OpenAI provides limited access to a text-to-speech generation platform it developed called Voice Engine. This platform can create synthetic voices based on her 15 second clip of someone's voice. On command, AI-generated voices can read text prompts in the same language as the speaker or in many other languages. “These small-scale deployments help us think about our approach, safeguards, and how voice engines can be beneficially used in a variety of industries,” OpenAI said in a blog post.
Companies with access include education technology company Age of Learning, visual storytelling platform HeyGen, leading health software maker Dimagi, AI communication app creator Livox, and health system Lifespan.
In these samples posted by OpenAI, you can hear what Age of Learning is doing with technology that generates pre-scripted narrated content, as well as You can also read out “real-time personalized responses” to students as they are written. .
First, the English reference audio:
And here are three audio clips that the AI generated based on that sample.

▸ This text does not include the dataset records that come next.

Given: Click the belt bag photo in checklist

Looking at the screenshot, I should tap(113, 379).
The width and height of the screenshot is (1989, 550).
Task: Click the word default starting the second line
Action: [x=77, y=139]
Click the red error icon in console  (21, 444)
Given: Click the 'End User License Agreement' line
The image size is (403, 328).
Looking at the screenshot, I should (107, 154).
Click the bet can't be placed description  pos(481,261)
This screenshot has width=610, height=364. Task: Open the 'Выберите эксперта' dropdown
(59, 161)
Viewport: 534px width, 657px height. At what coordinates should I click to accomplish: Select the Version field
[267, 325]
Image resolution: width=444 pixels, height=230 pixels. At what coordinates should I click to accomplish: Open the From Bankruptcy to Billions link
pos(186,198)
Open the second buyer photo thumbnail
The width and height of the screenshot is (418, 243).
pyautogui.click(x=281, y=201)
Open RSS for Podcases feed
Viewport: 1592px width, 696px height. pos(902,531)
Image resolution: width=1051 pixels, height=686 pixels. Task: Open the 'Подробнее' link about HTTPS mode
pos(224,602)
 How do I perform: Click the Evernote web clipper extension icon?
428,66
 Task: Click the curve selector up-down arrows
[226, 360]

OpenAI said it will begin developing the speech engine in late 2022 and that the technology is already powering preset voices for text-to-speech APIs and ChatGPT's text-to-speech functionality.In an interview with tech crunchJeff Harris, a member of OpenAI's speech engine product team, said the model was trained on “a combination of licensed and publicly available data.” OpenAI told the publication that the model is only available to about 10 developers.
AI text-to-speech generation is an ever-evolving field of generative AI. Most focus on musical instruments and natural sounds, but few focus on audio generation, in part because of the questions raised by OpenAI. Names in this space include companies such as His Podcastle and Celebrities, which offer AI voice cloning technology and tools. barge cast I explored it last year.
OpenAI said its partners agreed to abide by its usage policy of not using Voice Generation to impersonate a person or organization without their consent. Partners are also required to obtain the “explicit and informed consent” of the original speaker, and rather than building a way for individual users to create their own voices, must disclose to the listener that it was generated by an AI. OpenAI also adds watermarks to audio clips to track their origins and actively monitor how the audio is used.
OpenAI has a number of issues surrounding such tools, including phasing out voice-based authentication to access bank accounts, policies protecting the use of people's voices in AI, increasing education on AI deepfakes, and developing tracking systems. It proposed several measures that could limit the risk. About AI content.